Rechner · Performance Lab
Creatin-Rechner
Bestimme deine Creatin-Monohydrat-Dosierung — für Erhaltung oder Ladephase, sachlich und ohne Hype.
Ergebnis
- Empfohlene Tagesdosis
- 2,4g/Tag
0,03 g pro kg Körpergewicht — viele nehmen pauschal 5 g/Tag.
Erklärung
Was dieser Rechner für dich tut
Creatin-Monohydrat ist das mit Abstand am besten erforschte Supplement im Kraftsport. Es erhöht die Phosphokreatin-Speicher in der Muskulatur und verbessert kurze, intensive Belastungen messbar — typisch +5–15 % Wiederholungen in Maximalkraft-nahen Sätzen.
Du hast zwei Wege: Erhaltungsdosis von Tag 1 (langsamere Sättigung in ~3–4 Wochen) oder Ladephase (~1 Woche zur vollen Sättigung), gefolgt von der Erhaltungsdosis. Das Endergebnis ist identisch — Ladephase spart nur Zeit.
Wichtig: Monohydrat. Teure »neue« Formen (HCl, Ethyl-Ester etc.) bieten keinen wissenschaftlich belegten Mehrwert.
Wissenschaft
Wissenschaftlicher Hintergrund
Erhaltungsdosis: ~0,03 g pro kg Körpergewicht und Tag — für die meisten 3–5 g. Eine pauschale 5-g-Dosis funktioniert für die allermeisten gut.
Ladephase: ~0,3 g pro kg und Tag, aufgeteilt auf 4 Portionen, über 5–7 Tage. Danach Wechsel auf die Erhaltungsdosis.
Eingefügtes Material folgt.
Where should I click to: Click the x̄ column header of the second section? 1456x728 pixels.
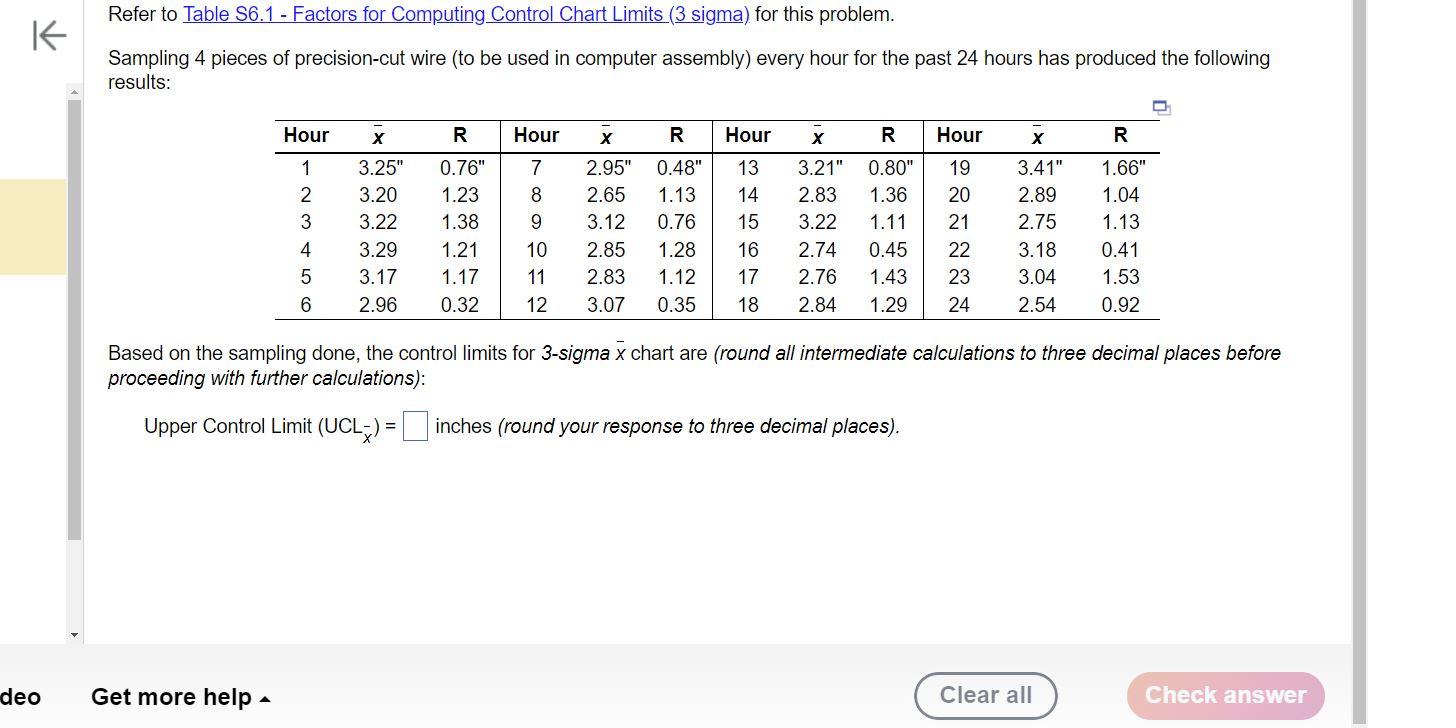[x=606, y=135]
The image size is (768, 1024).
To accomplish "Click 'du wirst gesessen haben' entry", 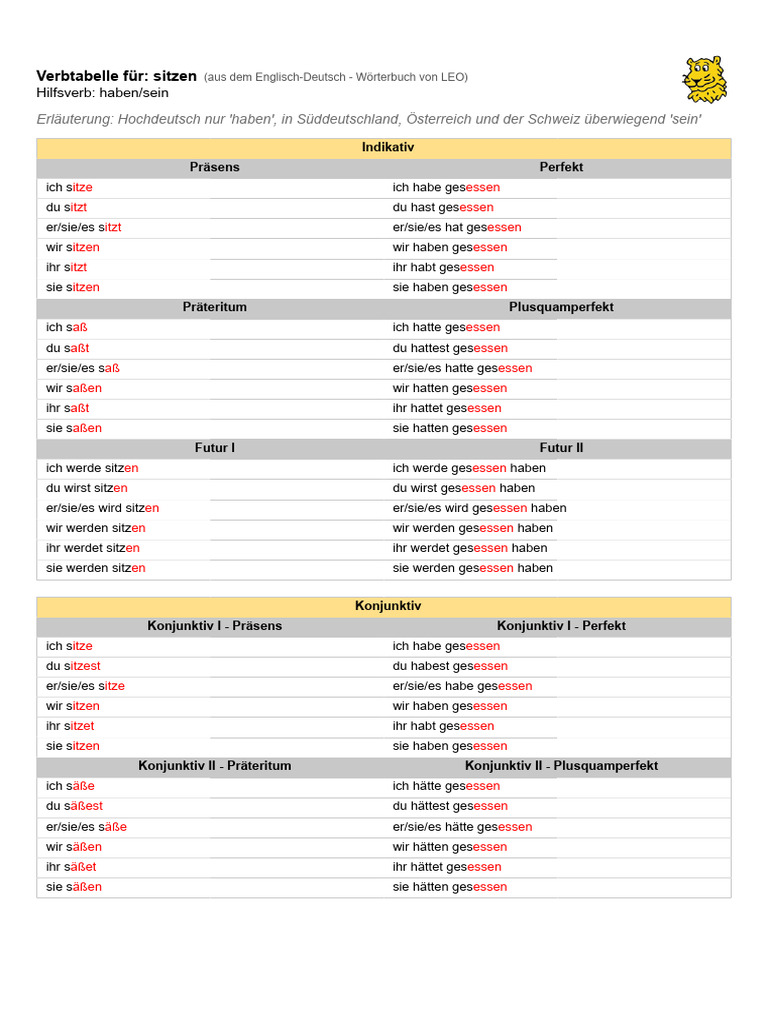I will (x=464, y=488).
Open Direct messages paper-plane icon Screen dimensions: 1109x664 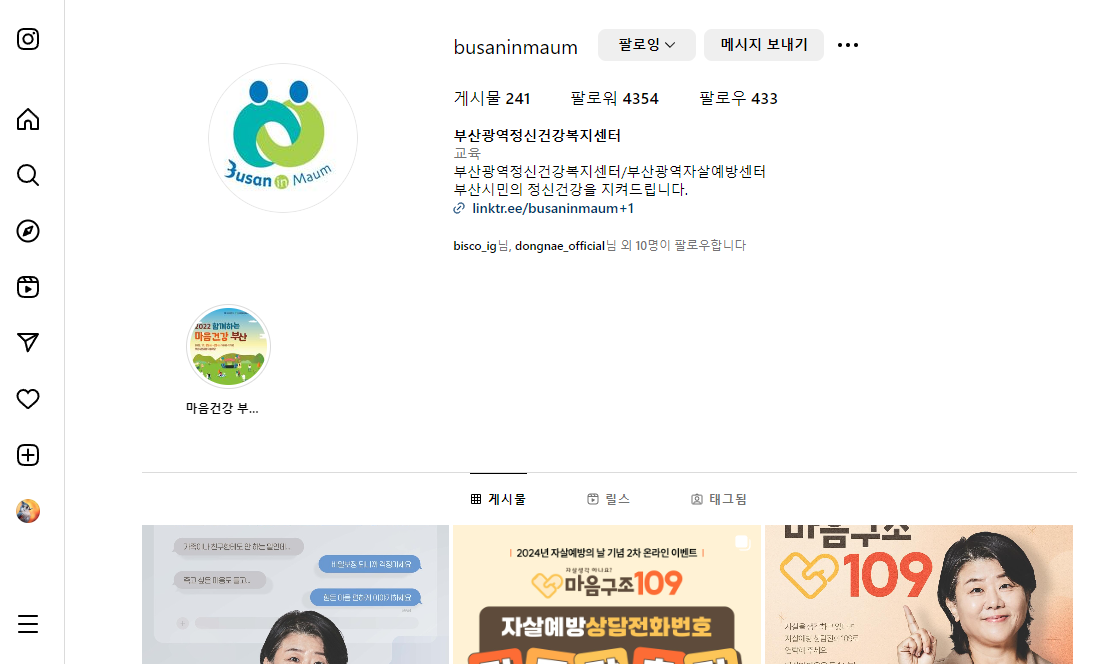pyautogui.click(x=28, y=343)
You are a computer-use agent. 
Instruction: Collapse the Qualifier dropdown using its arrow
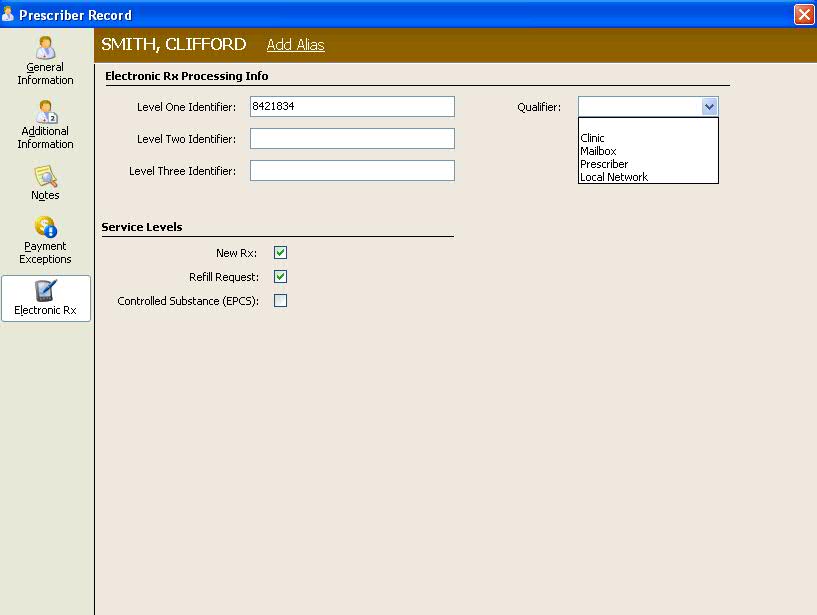pyautogui.click(x=709, y=107)
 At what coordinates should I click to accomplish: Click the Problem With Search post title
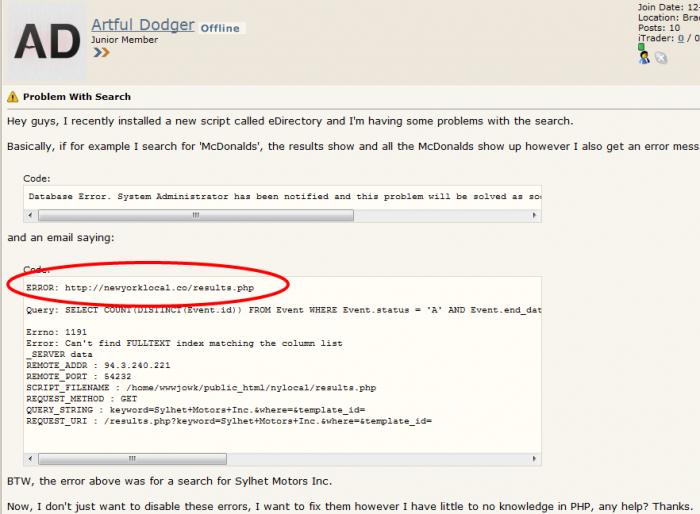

Sicherheit: Bei gesunden Erwachsenen extrem gut belegt — Langzeitstudien über 5+ Jahre zeigen keinen Schaden für Nieren oder Leber. Bei bestehenden Nierenerkrankungen oder in der Schwangerschaft ärztlich abklären.
Beispiele
Praktische Beispiele
80 kg, Erhaltungsphase
Tagesdosis ~2,4 g — viele runden pauschal auf 5 g. Funktioniert genauso.
80 kg, Ladephase
~24 g/Tag, verteilt auf 4 Portionen à ~6 g, für 5–7 Tage. Danach Erhaltung (~2,4–5 g/Tag).
Fehler vermeiden
Häufige Fehler
- 01Teure »Premium-Formen« kaufen — ohne wissenschaftlich belegten Mehrwert gegenüber Monohydrat.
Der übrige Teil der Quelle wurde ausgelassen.